→ **Exercise input**
___
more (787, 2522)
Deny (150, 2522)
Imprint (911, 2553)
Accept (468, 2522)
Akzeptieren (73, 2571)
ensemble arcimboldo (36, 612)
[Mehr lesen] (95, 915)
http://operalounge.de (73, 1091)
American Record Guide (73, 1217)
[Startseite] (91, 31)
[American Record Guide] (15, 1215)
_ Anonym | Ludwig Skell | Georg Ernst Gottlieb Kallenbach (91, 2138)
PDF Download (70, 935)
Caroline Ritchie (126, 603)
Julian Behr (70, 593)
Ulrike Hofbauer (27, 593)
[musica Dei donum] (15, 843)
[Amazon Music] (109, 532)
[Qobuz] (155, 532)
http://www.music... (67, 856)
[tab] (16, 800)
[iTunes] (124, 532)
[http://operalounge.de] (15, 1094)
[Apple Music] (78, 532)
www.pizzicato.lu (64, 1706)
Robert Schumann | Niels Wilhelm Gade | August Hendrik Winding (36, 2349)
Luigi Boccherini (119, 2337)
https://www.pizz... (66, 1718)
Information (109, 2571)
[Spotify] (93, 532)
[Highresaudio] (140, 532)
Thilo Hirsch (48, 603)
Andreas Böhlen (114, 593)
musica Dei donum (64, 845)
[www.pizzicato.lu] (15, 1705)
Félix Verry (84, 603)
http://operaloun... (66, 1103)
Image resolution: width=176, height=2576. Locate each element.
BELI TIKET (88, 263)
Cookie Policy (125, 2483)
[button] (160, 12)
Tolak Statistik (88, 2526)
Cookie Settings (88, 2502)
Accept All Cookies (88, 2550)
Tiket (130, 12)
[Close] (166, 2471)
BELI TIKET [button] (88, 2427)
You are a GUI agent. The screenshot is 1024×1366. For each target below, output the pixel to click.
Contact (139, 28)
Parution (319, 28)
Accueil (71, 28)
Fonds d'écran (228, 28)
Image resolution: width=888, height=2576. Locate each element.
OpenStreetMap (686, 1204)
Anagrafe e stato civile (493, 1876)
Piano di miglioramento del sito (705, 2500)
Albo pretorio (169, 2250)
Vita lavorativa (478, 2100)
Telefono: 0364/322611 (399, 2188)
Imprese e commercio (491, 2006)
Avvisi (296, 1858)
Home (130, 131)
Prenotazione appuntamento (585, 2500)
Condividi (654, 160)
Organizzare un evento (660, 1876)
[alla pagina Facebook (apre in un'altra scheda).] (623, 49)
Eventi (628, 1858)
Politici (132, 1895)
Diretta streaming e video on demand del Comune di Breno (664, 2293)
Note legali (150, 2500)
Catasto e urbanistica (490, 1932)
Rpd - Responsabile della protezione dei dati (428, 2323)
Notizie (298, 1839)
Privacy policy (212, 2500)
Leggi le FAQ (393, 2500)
___
→ **Exercise description**
Look above for the line containing "Telefono: 0364/322611 (399, 2188)"; copy from it through the last line, exactly, and nothing more.

→ **Your solution**
Telefono: 0364/322611 (399, 2188)
Imprese e commercio (491, 2006)
Avvisi (296, 1858)
Home (130, 131)
Prenotazione appuntamento (585, 2500)
Condividi (654, 160)
Organizzare un evento (660, 1876)
[alla pagina Facebook (apre in un'altra scheda).] (623, 49)
Eventi (628, 1858)
Politici (132, 1895)
Diretta streaming e video on demand del Comune di Breno (664, 2293)
Note legali (150, 2500)
Catasto e urbanistica (490, 1932)
Rpd - Responsabile della protezione dei dati (428, 2323)
Notizie (298, 1839)
Privacy policy (212, 2500)
Leggi le FAQ (393, 2500)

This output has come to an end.